Con le elezioni presidenziali alle porte, con la pandemia di coronavirus che ha cancellato migliaia di vite, di cui soltanto 180mila in USA anche a causa del pressappochismo di Donald Trump, lo sport più iconico in assoluto per quanto riguarda storie di rinascita, di conquiste sociali, di rivendicazioni della razza nera sulla violenta supremazia bianca, non poteva restare indifferente e ha lanciato un messaggio a tutte le discipline dei cinque continenti. Giocare, correre, sudare, guadagnare milioni di dollari, essere eroi, non conta niente se anche un solo bambino nero deve guardarsi da chi ha il dovere di salvaguardarne la vita, se un solo uomo non gode del diritto alla stessa esistenza di un suo simile dalla pelle di un altro colore.
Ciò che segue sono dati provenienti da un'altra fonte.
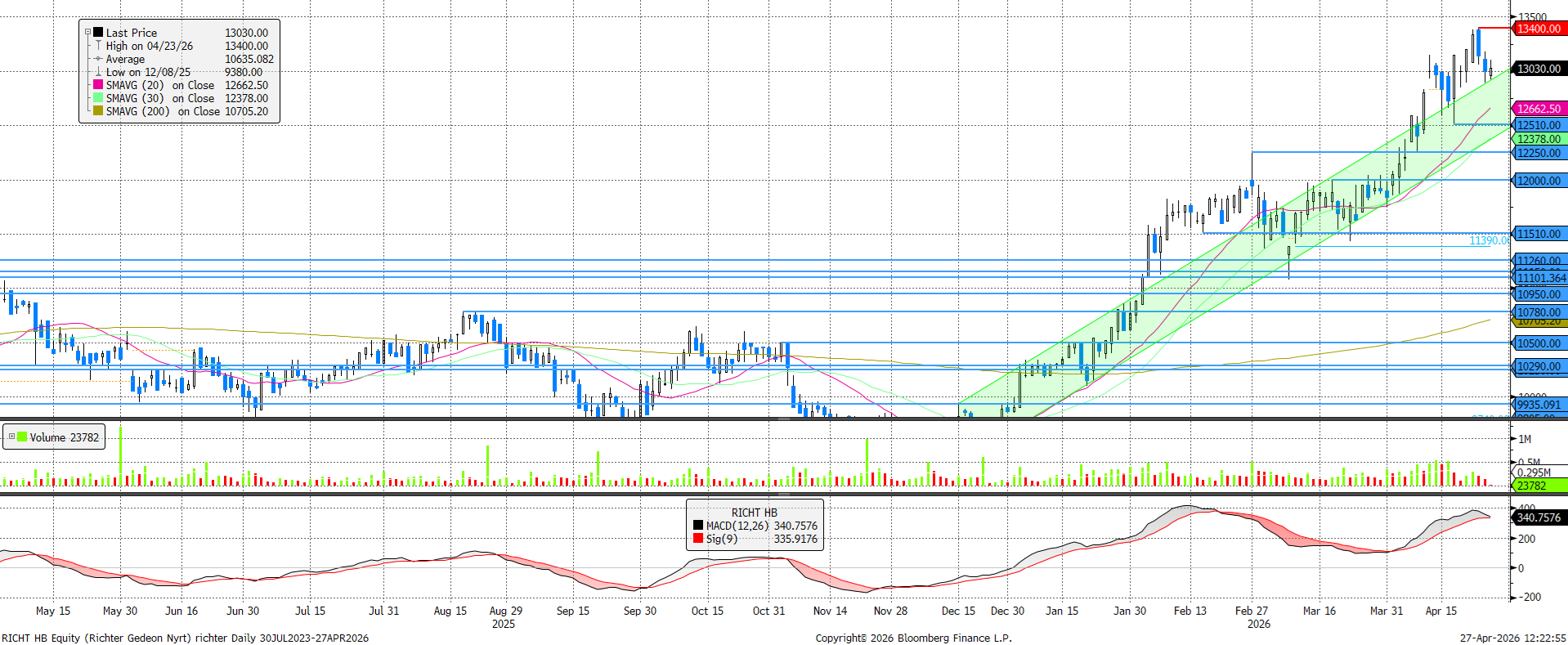Expand the Volume legend box

11,437
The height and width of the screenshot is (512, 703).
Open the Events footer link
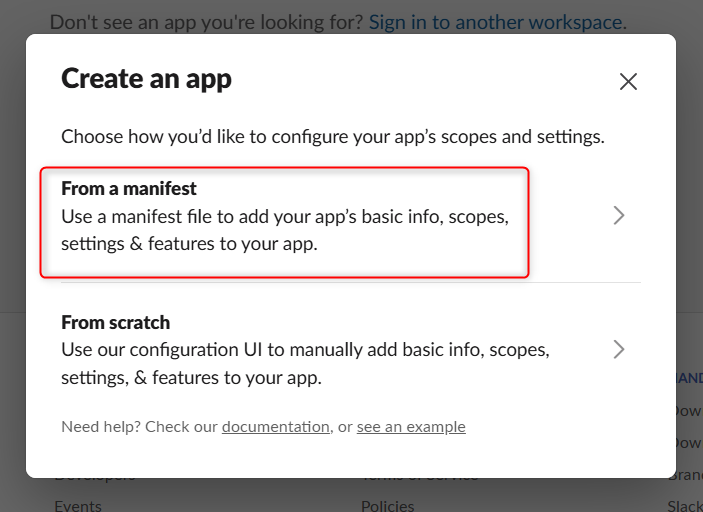coord(78,506)
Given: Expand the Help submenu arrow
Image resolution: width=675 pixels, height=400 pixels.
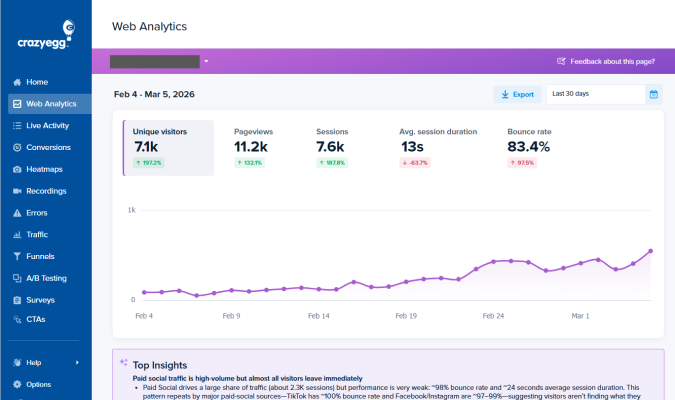Looking at the screenshot, I should 77,362.
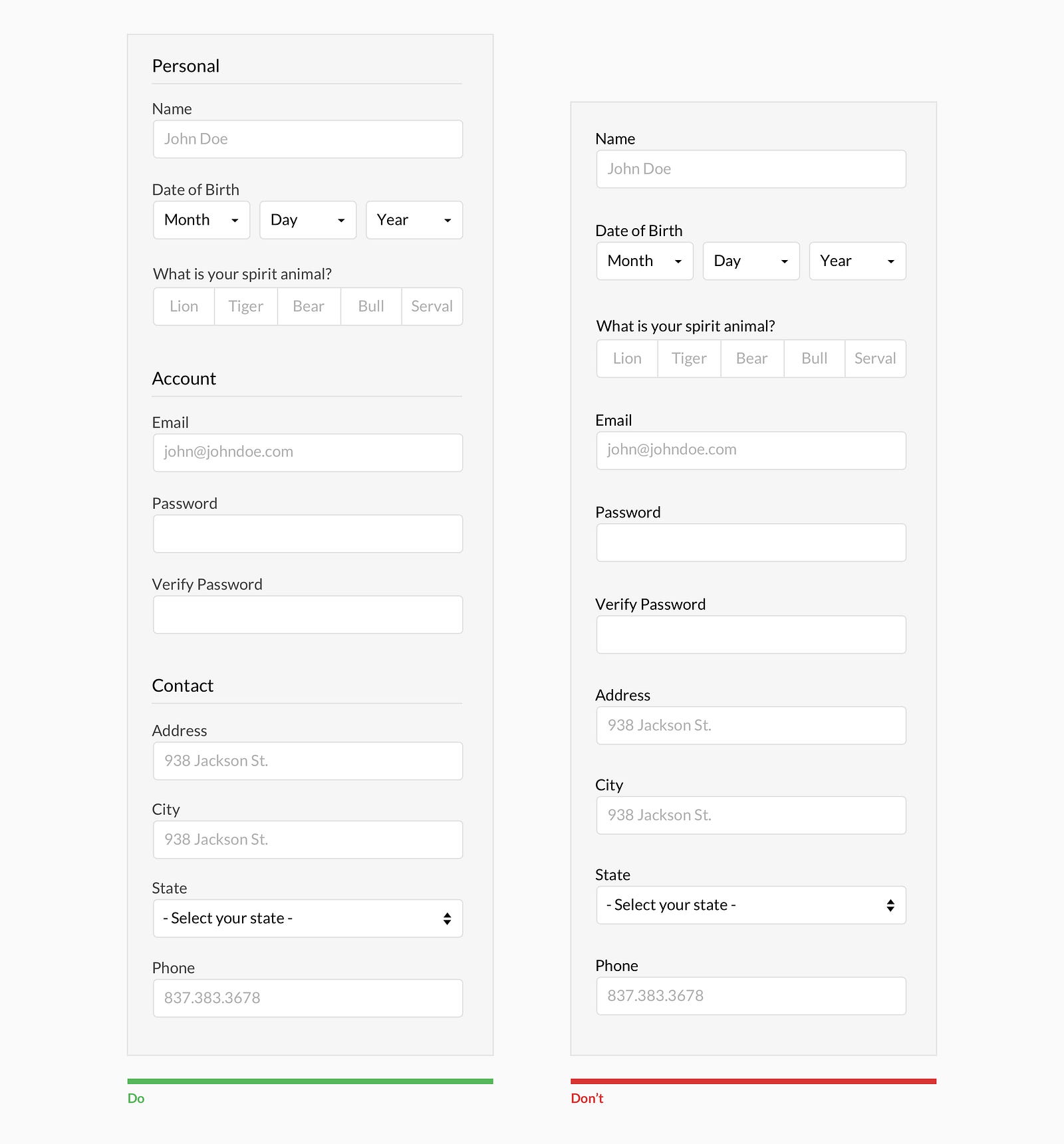The height and width of the screenshot is (1144, 1064).
Task: Focus the Address field in right form
Action: point(751,726)
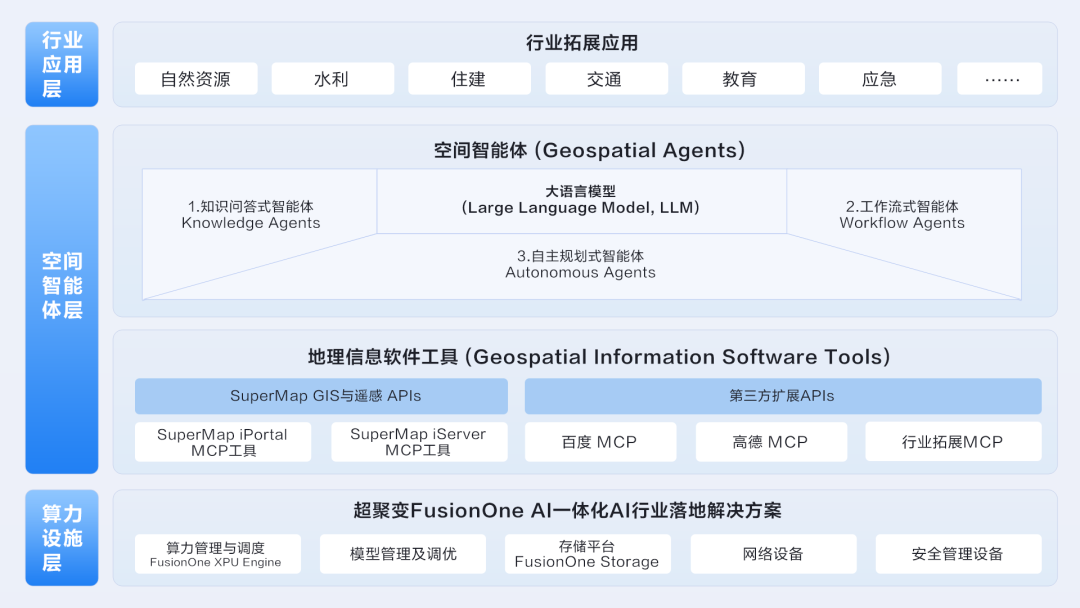Open the 教育 industry box

[x=742, y=79]
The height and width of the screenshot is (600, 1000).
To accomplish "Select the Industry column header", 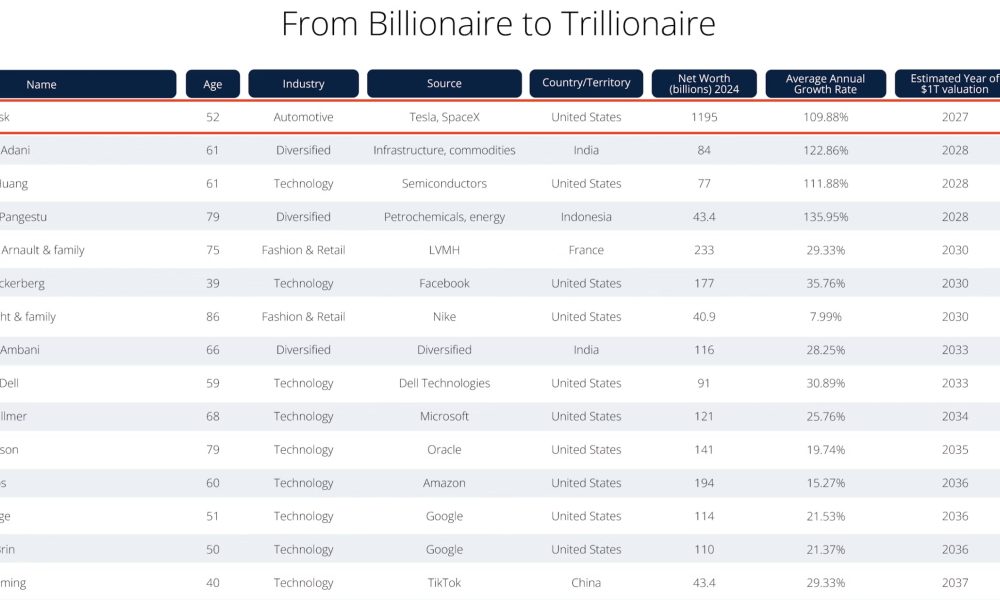I will pos(304,84).
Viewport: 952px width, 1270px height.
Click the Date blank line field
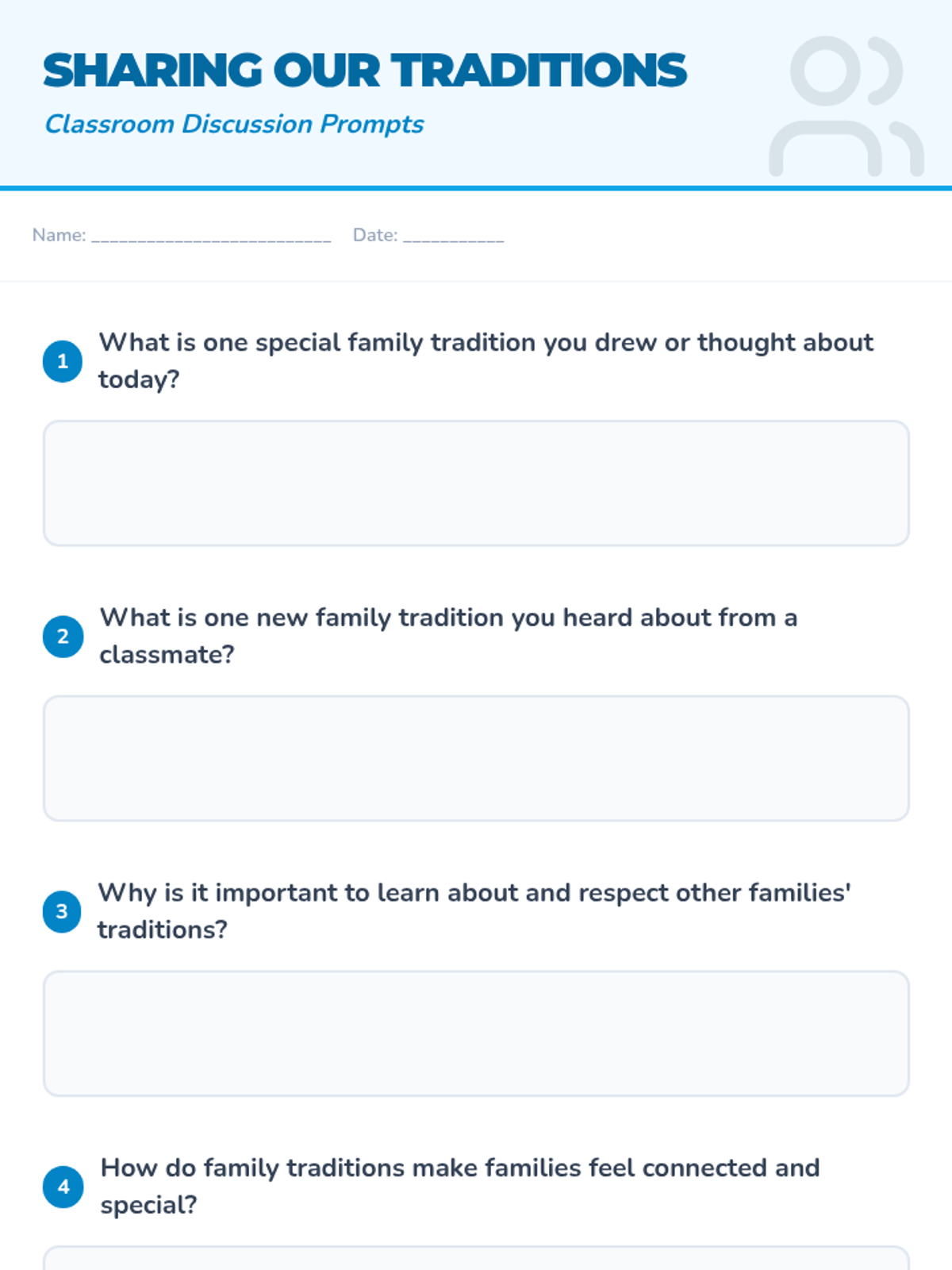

Forse nulla cambierà, forse neppure è lecito aspettarsi un simile gesto dal mondo del pallone – a noi più vicino – o più in generale dalle istituzioni europee, chissà per quale motivo emotivamente distanti dal dramma che si sta vivendo in America, come se la questione razziale fosse un problema di cui non si conoscono le barbare e inumane dinamiche. Forse. Dopotutto, null’altro è come la NBA, null’altro somiglia alla vita stessa quanto la pallacanestro, null’altro sa incidere sull’equilibrio della bilancia mondiale quanto le gesta di LeBron James e compagni, null’altro è more than game.